Peanut butter isn't easy to find in Guatemala, and its expensive, and its not chunky Skippy, so it really doesn't count anyway. And really, that is the case with most specialty food items from the U.S.. Earlier this week I had a meeting with a parent who happened to be from the states. After we got done talking business, we continued chatting about her child, and I mentioned that I noticed her eating Chef Boyardee raviolis for lunch one day, and that it brought me back. Not that raviolis, or that kind anyway, are incredibly delicious, but that its a taste you can count on and its familiar. Folks from the states rush to McDonalds the minute they get pangs on homesickness for the same reason. Though awful, it is a taste remains the same no matter where you go, and its comforting.

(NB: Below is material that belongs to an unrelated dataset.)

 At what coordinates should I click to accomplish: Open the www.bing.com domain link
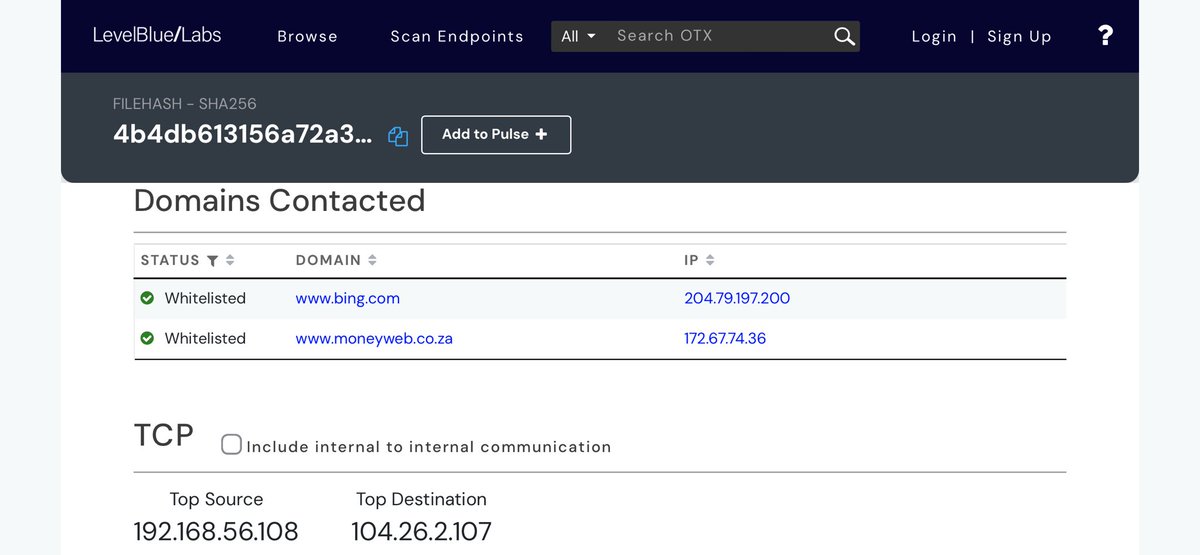(347, 298)
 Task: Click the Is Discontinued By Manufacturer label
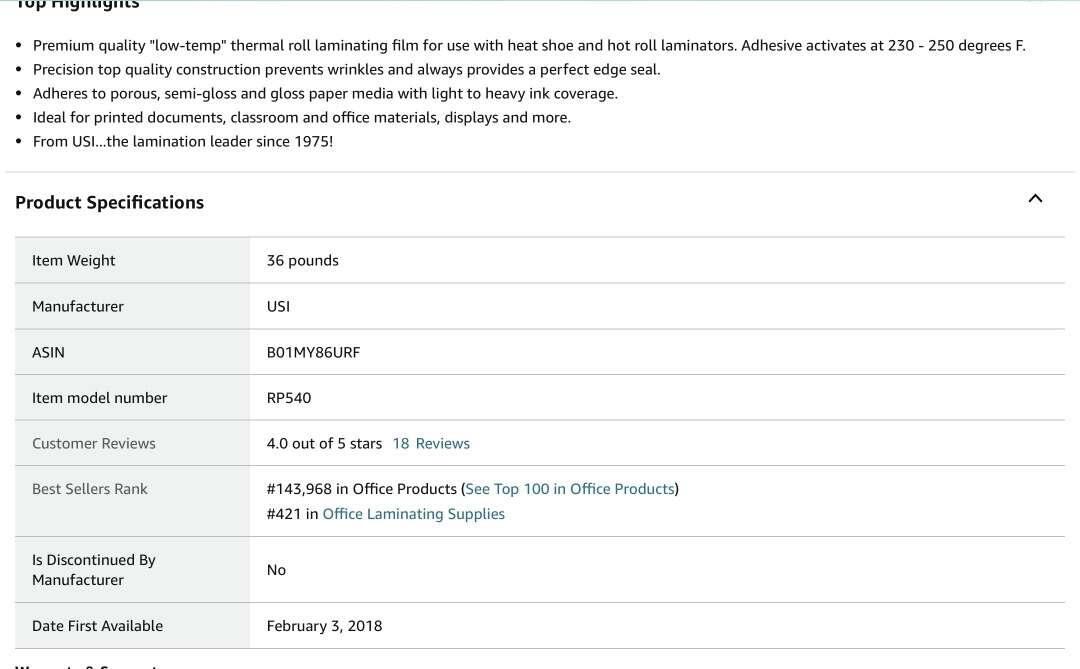click(x=94, y=570)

I wasn't in my office on Monday for most of the day, but when I returned, I found this can sitting on my desk. On Tuesday, I ate the raviolis (which were not as good as I remember) with the first graders during lunch, and heard about the upcoming Christmas pageant, and how they predict they could eat a whole elephant if they were hungry enough. We also debated the merits of dried seaweed and how nasty mushrooms are, and then they ran off to recess and probably forgot the whole thing. As for me, it made my day. Their silliness and seriousness about life in elementary was light and renewing, and they are just downright hilarious.
In this month, where we celebrate how grateful we are to have one another, I find myself thankful for the small things like raviolis and the push to hang with my littles.